[Data records]
——
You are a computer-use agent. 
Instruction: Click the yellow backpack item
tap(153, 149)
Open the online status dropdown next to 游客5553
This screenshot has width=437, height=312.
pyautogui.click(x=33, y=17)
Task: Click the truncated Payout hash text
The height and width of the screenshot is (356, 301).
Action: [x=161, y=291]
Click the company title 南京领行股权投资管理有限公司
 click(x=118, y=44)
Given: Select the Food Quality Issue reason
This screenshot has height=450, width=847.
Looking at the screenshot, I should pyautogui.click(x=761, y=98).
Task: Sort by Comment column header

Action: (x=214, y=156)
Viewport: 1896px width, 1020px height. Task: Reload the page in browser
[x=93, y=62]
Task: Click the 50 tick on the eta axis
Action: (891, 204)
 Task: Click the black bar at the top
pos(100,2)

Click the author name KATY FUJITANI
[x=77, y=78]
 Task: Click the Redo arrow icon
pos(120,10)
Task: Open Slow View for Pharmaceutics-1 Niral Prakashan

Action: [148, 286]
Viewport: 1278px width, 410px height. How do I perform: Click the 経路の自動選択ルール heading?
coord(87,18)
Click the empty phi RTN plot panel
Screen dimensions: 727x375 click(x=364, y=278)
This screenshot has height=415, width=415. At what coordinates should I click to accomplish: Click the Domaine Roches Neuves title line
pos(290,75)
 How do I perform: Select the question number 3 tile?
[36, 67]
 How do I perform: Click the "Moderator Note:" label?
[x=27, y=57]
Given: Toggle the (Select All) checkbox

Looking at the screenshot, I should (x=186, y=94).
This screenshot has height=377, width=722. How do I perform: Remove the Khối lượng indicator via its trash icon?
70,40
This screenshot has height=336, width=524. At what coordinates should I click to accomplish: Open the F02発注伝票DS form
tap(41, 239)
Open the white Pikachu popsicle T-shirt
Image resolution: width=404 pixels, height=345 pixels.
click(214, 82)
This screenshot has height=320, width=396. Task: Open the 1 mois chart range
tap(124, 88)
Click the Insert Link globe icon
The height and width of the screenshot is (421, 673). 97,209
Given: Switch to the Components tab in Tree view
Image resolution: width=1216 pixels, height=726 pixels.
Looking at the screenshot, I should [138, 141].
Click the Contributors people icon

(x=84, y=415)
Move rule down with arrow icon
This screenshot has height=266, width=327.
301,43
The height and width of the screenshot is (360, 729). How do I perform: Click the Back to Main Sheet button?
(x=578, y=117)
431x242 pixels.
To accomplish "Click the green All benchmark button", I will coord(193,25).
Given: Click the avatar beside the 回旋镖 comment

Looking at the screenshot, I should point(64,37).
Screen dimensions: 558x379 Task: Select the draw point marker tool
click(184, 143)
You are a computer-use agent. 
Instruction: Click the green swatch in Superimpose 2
——
▶ TASK DIRECTIONS
The output should be exactly the lines above from the line containing "Click the company title 南京领行股权投资管理有限公司" to the line containing "Open the white Pikachu popsicle T-shirt", inclusive, with no other lines.

▶ TASK RESULT
Click the company title 南京领行股权投资管理有限公司
 click(x=118, y=44)
Given: Select the Food Quality Issue reason
This screenshot has height=450, width=847.
Looking at the screenshot, I should pyautogui.click(x=761, y=98).
Task: Sort by Comment column header

Action: (x=214, y=156)
Viewport: 1896px width, 1020px height. Task: Reload the page in browser
[x=93, y=62]
Task: Click the 50 tick on the eta axis
Action: (891, 204)
 Task: Click the black bar at the top
pos(100,2)

Click the author name KATY FUJITANI
[x=77, y=78]
 Task: Click the Redo arrow icon
pos(120,10)
Task: Open Slow View for Pharmaceutics-1 Niral Prakashan

Action: [148, 286]
Viewport: 1278px width, 410px height. How do I perform: Click the 経路の自動選択ルール heading?
coord(87,18)
Click the empty phi RTN plot panel
Screen dimensions: 727x375 click(x=364, y=278)
This screenshot has height=415, width=415. At what coordinates should I click to accomplish: Click the Domaine Roches Neuves title line
pos(290,75)
 How do I perform: Select the question number 3 tile?
[36, 67]
 How do I perform: Click the "Moderator Note:" label?
[x=27, y=57]
Given: Toggle the (Select All) checkbox

Looking at the screenshot, I should (x=186, y=94).
This screenshot has height=377, width=722. How do I perform: Remove the Khối lượng indicator via its trash icon?
70,40
This screenshot has height=336, width=524. At what coordinates should I click to accomplish: Open the F02発注伝票DS form
tap(41, 239)
Open the white Pikachu popsicle T-shirt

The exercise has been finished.